** Problems and tasks **
a – Retype the Gasperini biography from "Gian Piero Gasperini" up to and including "lost to Juventus.".
b – List every football club named in the Gasperini biography.
c – Answer these questions using the Gasperini biography:
(i) At what age did Gasperini enter the Juventus youth system?
(ii) In what year was he sold to Palermo?
(iii) Which team beat Palermo in the 1979 Coppa Italia final?

Gian Piero Gasperini (born 26 January 1958) is an Italian football manager and former player, who is currently the manager of Italian side Atalanta.

Playing career 
Gasperini entered the Juventus youth system at the age of 9; during his stay at the youth system, he won an Allievi Nazionali championship and was in the Primavera squad, which included Paolo Rossi and Sergio Brio, that placed runner-up in 1976 behind Lazio. After having played a handful of Coppa Italia matches with the first team, he was loaned to Reggiana and then sold to Serie B club Palermo in 1978. He stayed five seasons at Palermo, all in Serie B, but reached a Coppa Italia final in 1979, then lost to Juventus.

** Given information **
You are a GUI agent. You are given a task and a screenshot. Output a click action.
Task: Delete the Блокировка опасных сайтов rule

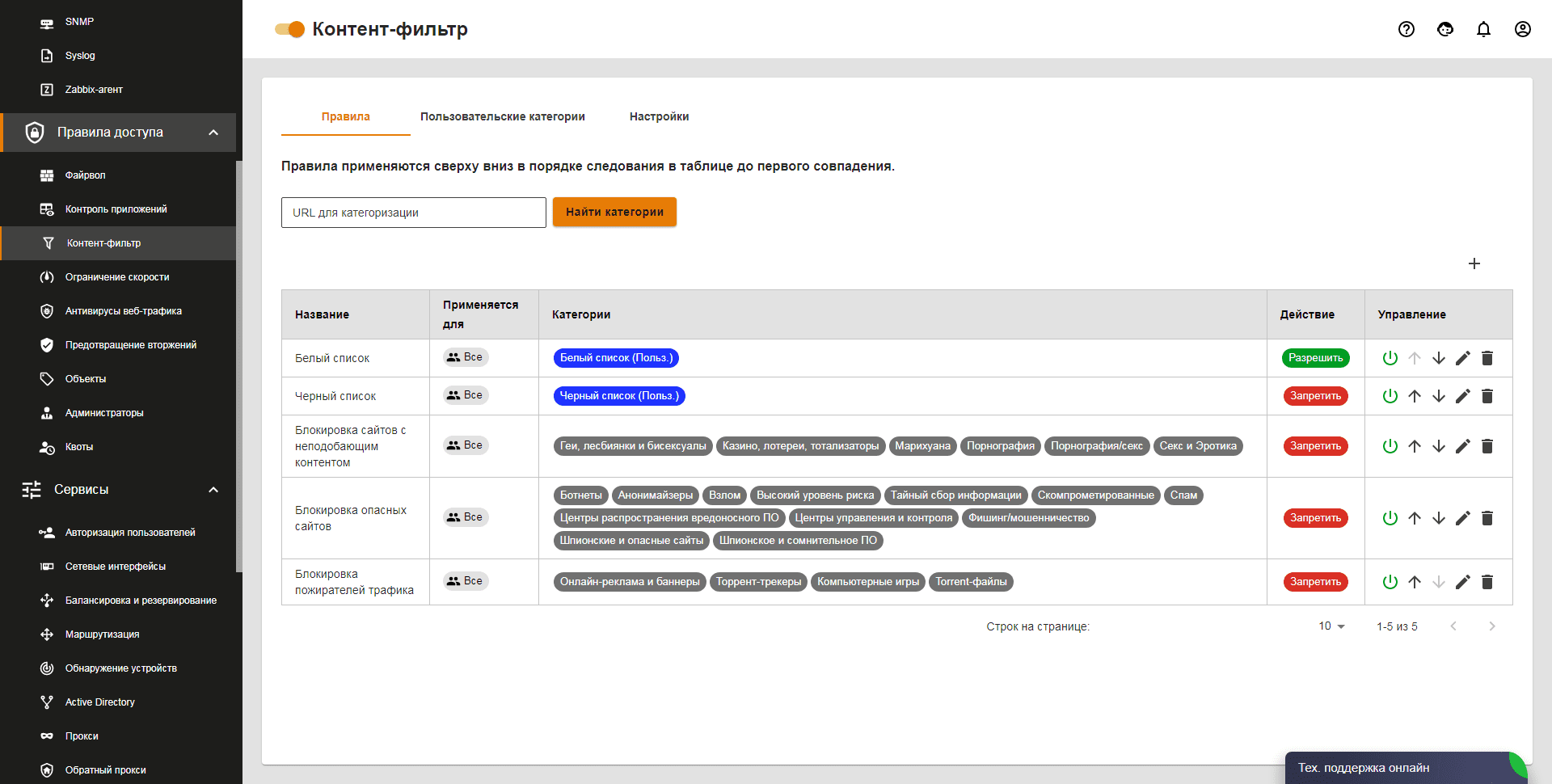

** Answers provided **
a –
Gian Piero Gasperini (born 26 January 1958) is an Italian football manager and former player, who is currently the manager of Italian side Atalanta.

Playing career 
Gasperini entered the Juventus youth system at the age of 9; during his stay at the youth system, he won an Allievi Nazionali championship and was in the Primavera squad, which included Paolo Rossi and Sergio Brio, that placed runner-up in 1976 behind Lazio. After having played a handful of Coppa Italia matches with the first team, he was loaned to Reggiana and then sold to Serie B club Palermo in 1978. He stayed five seasons at Palermo, all in Serie B, but reached a Coppa Italia final in 1979, then lost to Juventus.

b –
Atalanta
Juventus
Lazio
Reggiana
Palermo

c –
(i) At the age of 9
(ii) 1978
(iii) Juventus